A training data pool has to be built from unstructured or semi-structured machine-readable documents, maintained according to defined quality criteria, and can be made available to interested organizations.
A no-regrets move is to assemble a cross-functional team, including data science practitioners, health care experts, and business leaders, to think through basic questions.
As a business coach, I could be part of the cross-functional-team and provide consulting and scientific support in the selection of training data pools and validation of GPT models for input and output monitoring.
When designing GPT models for decision support, it must be ensured that results are presented in a way that makes the dangers of automation bias transparent, counteracts them, and emphasizes the need for a reflexive plausibility check of the course of action proposed by the AI system.5

1 Albrecht S.: ChatGPT und andere Computermodelle zur Sprachverarbeitung – Grundlagen, Anwendungspotenziale und mögliche Auswirkungen; Büro für Technikfolgen-Abschätzung beim Deutschen Bundestag, TAB-Hintergrundpapier Nr. 26, Berlin, April 2023.

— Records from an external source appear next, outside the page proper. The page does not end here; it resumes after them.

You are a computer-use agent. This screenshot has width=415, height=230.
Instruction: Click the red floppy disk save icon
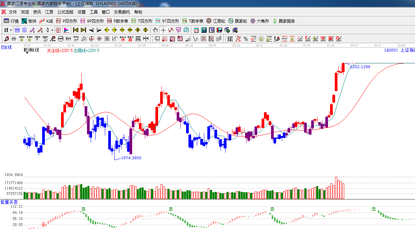pyautogui.click(x=219, y=30)
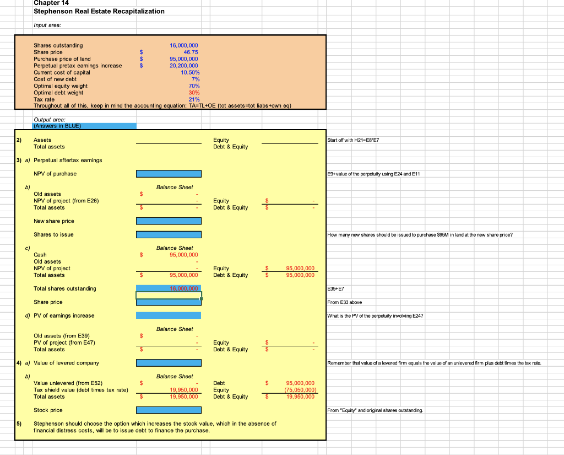Click the Cash cell showing 95,000,000
The height and width of the screenshot is (455, 564).
pos(183,254)
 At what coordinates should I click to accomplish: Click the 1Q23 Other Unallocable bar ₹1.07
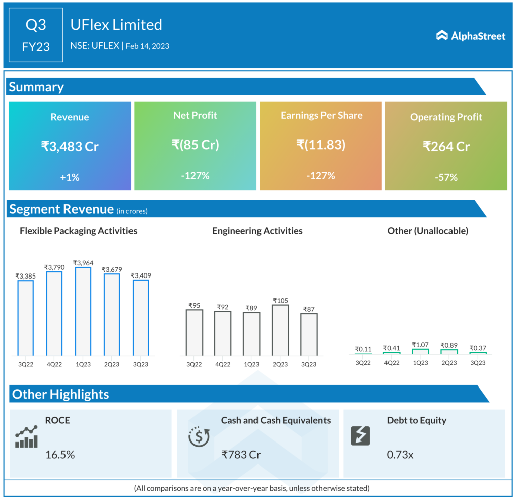pos(420,351)
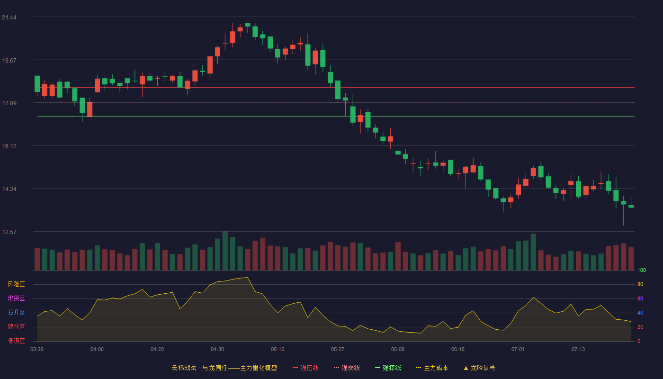Image resolution: width=663 pixels, height=379 pixels.
Task: Toggle the 强弱线 legend entry
Action: (x=347, y=368)
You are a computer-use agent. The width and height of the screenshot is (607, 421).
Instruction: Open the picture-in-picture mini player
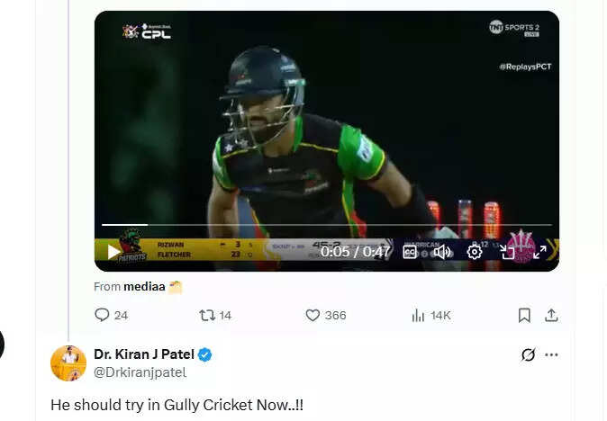coord(507,252)
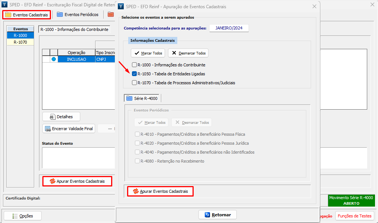This screenshot has width=378, height=223.
Task: Select the Série R-4000 tab
Action: tap(142, 98)
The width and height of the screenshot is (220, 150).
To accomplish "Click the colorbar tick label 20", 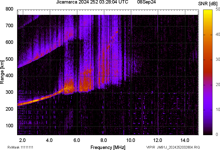I will click(x=217, y=85).
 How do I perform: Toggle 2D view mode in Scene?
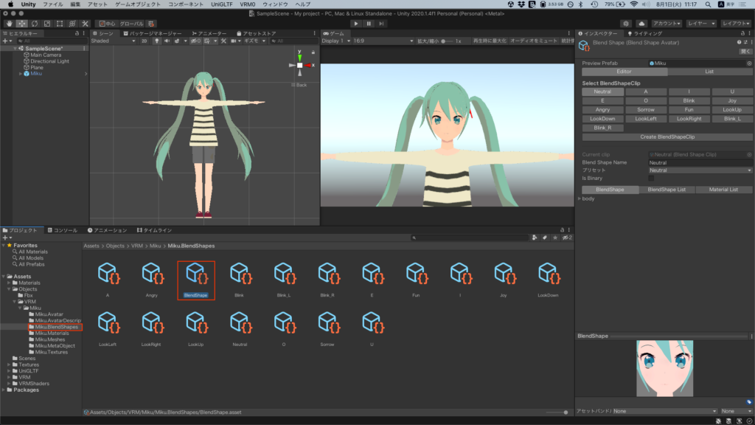click(x=144, y=41)

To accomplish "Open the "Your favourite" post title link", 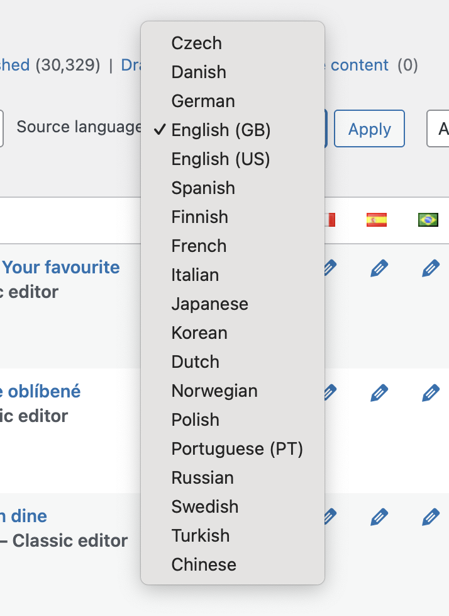I will point(60,267).
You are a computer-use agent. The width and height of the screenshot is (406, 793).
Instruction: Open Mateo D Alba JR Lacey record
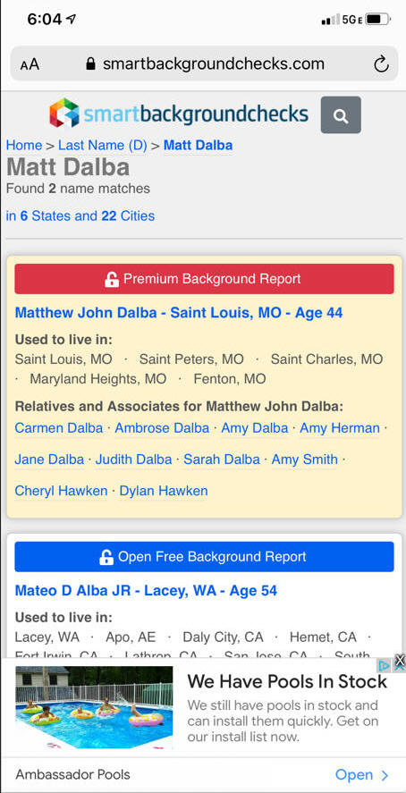pyautogui.click(x=146, y=591)
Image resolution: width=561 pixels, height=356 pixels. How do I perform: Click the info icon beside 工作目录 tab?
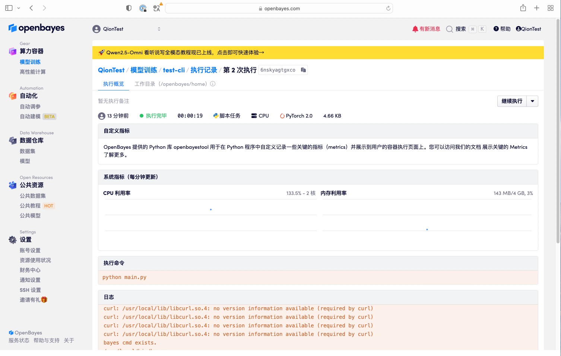[213, 84]
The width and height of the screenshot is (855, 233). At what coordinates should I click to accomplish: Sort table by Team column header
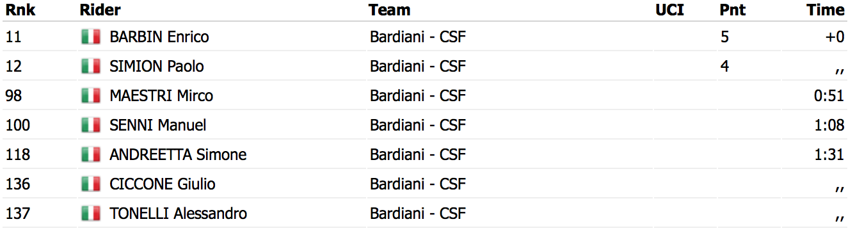390,10
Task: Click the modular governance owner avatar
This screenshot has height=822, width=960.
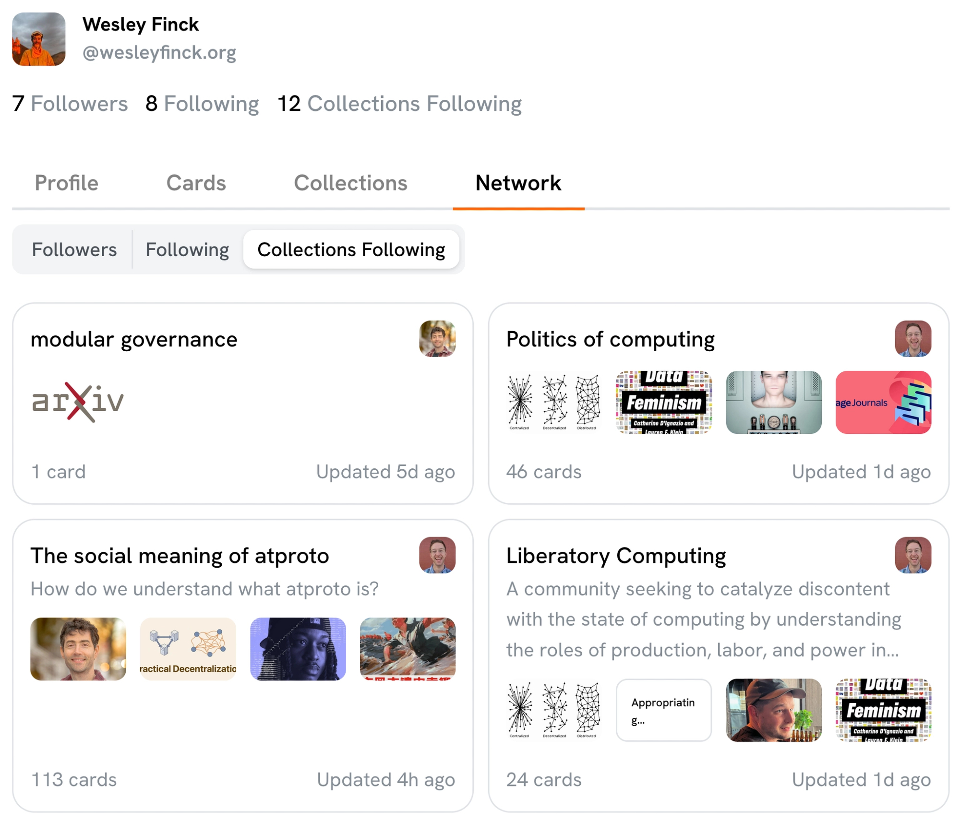Action: pyautogui.click(x=437, y=339)
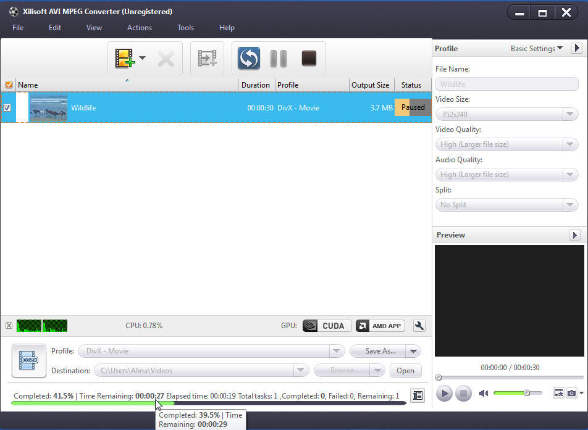Open the Tools menu
The width and height of the screenshot is (588, 430).
185,28
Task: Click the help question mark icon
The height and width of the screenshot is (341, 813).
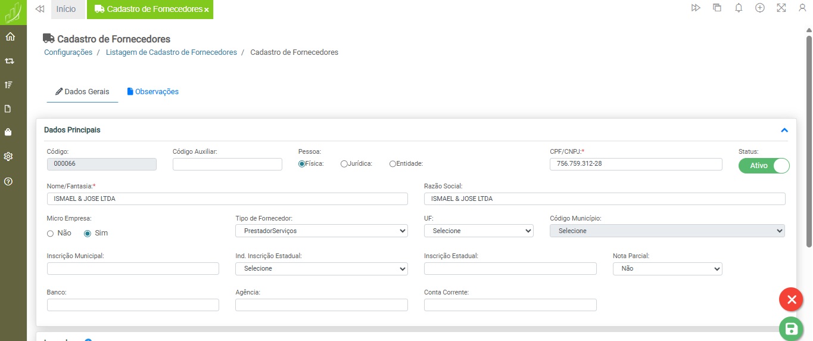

2 Bundesverband der Unternehmen der Künstlichen Intelligenz in Deutschland e.V.: Large European AI Models (LEAM), Feasibility study - Large AI Models for Germany, Berlin, May 2023.
3 German Network for Quality Development in Nursing (DNQP): Arbeitsunterlagen zur Fachkonferenz zum Expertenstandards nach § 113a SGB XI; Erhaltung und Förderung der Mobilität in der Pflege, Osnabrück: 28. März 2014.
4 European Parliament 2019-2024: Proposal for a regulation of the European Parliament and of the Council on harmonised rules on Artificial Intelligence (Artificial Intelligence Act) and amending certain Union Legislative Acts, COM(2021)0206 – C9 0146/2021 – 2021/0106(COD), Brussels, 9/5/2023.
5 Deutscher Ethikrat: Mensch und Maschine – Herausforderungen durch Künstliche Intelligenz, Stellungnahme, Berlin, 20.03.2023.